MedikQuantis - an open, multilingual set of clinical calculators

Hi everyone,

I wanted to introduce a project I’ve been building, MedikQuantis (https://medikquantis.me): a free, open-source collection of validated clinical calculators. It currently covers around fifty scores, including CHA2DS2-VASc, CKD-EPI, SCORE2, MELD and NIHSS.

It started because I wanted validated scores that were actually usable at the bedside, and it grew from there. A few things that make it a bit different from the usual calculator sites:

  • Every score is cited from the original paper, not from a secondary source.
  • It is trilingual (Catalan, Spanish and English). Most open calculators are English-only, and that gap matters more than it sounds.
  • There is a free REST API and SMART on FHIR support, so it can be embedded rather than just visited.
  • The whole thing is MIT-licensed and has a permanent Zenodo DOI.

If you work on clinical decision tools, terminology, or anything in this space, I would genuinely like to hear how you handle the boring-but-important parts: keeping scores in sync with guideline updates, citing sources properly, and validating across languages. And if any of the calculators would be useful to you, they are all open.

Laura

Hi @laurapiro17 and welcome to openhealthhub!

Love the work you’ve done on MedikQuantis - it is something that has been needed for decades but the health tech industry seems to have been very slow to see the need. Similarly, governments, regional and national health agencies and similar have also failed to grasp the need here.

It’s infrastructural stuff - we should not be implementing all of these clinical calculators again and again inside proprietary EHR systems, there should be reusable, shared, open-source libraries of clinical calculator code published by trusted organisations, either for direct integration into EHRs or for consumption as APIs.

There is even a business model around providing these APIs which can make it sustainable, as demonstrated by the RCPCH Digital Growth Charts, which has a revenue-generating model around the API, at a cost which is fair and sustainable both ways - on the consumer and on the provider.

It is not good enough for EPR vendors (and those people who procure EPRs on clinicians’ behalf) to assume we as clinicians will be happy to manually input data into MDCalc, and manually transcribe the results back into the EPR - forever.

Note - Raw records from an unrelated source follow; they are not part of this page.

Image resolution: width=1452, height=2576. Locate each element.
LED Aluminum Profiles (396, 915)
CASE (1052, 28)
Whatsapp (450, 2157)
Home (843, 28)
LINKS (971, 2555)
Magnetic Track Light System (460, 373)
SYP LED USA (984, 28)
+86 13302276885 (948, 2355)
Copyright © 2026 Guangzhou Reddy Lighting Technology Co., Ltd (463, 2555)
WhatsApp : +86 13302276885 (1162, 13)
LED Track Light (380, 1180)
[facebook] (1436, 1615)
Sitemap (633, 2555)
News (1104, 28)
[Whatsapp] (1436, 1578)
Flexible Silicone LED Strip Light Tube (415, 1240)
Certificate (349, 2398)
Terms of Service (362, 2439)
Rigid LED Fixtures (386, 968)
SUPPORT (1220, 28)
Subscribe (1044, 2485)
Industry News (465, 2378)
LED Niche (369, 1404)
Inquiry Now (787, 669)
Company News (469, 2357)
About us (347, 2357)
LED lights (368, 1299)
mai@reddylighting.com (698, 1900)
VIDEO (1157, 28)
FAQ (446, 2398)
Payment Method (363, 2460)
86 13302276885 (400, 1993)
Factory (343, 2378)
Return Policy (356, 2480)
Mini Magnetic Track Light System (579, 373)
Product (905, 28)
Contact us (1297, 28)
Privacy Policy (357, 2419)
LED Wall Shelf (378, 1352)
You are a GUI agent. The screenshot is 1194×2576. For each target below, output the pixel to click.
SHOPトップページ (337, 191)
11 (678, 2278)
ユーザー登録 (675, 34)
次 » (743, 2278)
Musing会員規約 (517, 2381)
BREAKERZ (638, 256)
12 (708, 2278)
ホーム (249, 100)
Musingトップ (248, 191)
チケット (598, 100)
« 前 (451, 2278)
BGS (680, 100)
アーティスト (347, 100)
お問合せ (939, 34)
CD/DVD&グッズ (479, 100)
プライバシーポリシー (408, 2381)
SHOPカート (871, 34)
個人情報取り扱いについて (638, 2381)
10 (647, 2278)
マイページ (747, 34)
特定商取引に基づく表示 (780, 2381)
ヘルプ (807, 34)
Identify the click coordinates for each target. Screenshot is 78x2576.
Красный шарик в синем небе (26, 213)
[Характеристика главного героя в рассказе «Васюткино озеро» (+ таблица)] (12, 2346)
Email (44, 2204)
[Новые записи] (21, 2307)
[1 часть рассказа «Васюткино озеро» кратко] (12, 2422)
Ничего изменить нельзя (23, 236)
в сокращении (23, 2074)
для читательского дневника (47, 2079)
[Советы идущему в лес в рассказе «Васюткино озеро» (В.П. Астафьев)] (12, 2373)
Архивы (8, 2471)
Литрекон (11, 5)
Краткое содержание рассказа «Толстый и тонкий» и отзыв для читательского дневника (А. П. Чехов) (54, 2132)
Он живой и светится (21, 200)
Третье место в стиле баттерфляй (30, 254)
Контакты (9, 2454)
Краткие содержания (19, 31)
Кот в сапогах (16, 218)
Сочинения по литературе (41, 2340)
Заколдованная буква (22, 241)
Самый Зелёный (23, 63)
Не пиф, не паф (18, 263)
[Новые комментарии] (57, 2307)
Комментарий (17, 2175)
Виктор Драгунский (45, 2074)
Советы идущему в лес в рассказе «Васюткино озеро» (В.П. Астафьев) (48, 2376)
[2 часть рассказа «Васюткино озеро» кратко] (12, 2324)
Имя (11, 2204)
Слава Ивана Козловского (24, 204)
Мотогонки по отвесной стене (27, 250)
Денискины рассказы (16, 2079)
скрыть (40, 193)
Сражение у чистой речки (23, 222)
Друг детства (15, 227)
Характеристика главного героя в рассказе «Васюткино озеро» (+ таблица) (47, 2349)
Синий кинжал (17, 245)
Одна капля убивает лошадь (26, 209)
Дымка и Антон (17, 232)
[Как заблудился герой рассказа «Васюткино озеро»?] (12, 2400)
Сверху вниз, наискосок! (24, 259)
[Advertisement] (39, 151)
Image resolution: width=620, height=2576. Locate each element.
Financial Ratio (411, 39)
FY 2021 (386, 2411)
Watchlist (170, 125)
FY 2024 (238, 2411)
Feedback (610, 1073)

  • It’s dangerous (even though it never gets a risk assessment and avoids medical device registration)
  • It’s slow (even though nobody seems to care how much our bad computers slow down clinical care)
  • There is a better way (as you have shown with https://medikquantis.me/)

Other work that’s going on in this area that you might find of interest is listed below. I think it would be great to try to establish some simple functional standards around the way data flows in these tools so that we end up with a low-friction, implementable standard with several reference implementations in different languages, all of which have a similar ‘contract’. That way we can build convention and consensus around how we handle:

  • extensible internationalisation and multilingual options
  • ensuring library-level implementation → :right CLI implementation → GUI implementation → API implementation are fluid and don’t require re-engineering
  • open source licensing so that these calculators are available to the entire world
  • provenancing of the underlying reference data, algorithm, calculation, and implementation to assure quality and safety
  • communication of this provenancing and safety assurance in a way that makes computable Medical Device Registration much easier. Currently the global variation in Medical Device regulation rules makes it very hard to integrate “someone else’s code” into your EPR or app without introducing risk.
  • Publication: What we really need is for a trusted global authority to fund and publish these: WHO? UN? Linux Foundation?

Other work

GitHub - rcpch/clinical-calculators: Create clinical calculators from markdown alone. Works as an API, a command line tool and in the browser · GitHub
GitHub - pacharanero/calc: Fast, reliable, LLM-friendly clinical calculator CLI · GitHub
GitHub - rcpch/rcpchgrowth-python: A python package to produce calculations for all growth issues · GitHub

This application appears to support industry infrastructure - the comment ‘SMART on FHIR’ may imply it can be launched from an EHR (probably only EPIC, Meditech and Oracle/Cerner).
That list should get wider as EU is following similar US infrastructure requirements on EHR systems e.g. Home - EU Health Data API v1.0.0-ballot

SMART on FHIR is a modern version of this

which is from https://www.england.nhs.uk/wp-content/uploads/2017/03/interoperabilty-handbk.pdf

This doesn’t appear to have much backing though. Click-through does tend to present on many local EHR systems.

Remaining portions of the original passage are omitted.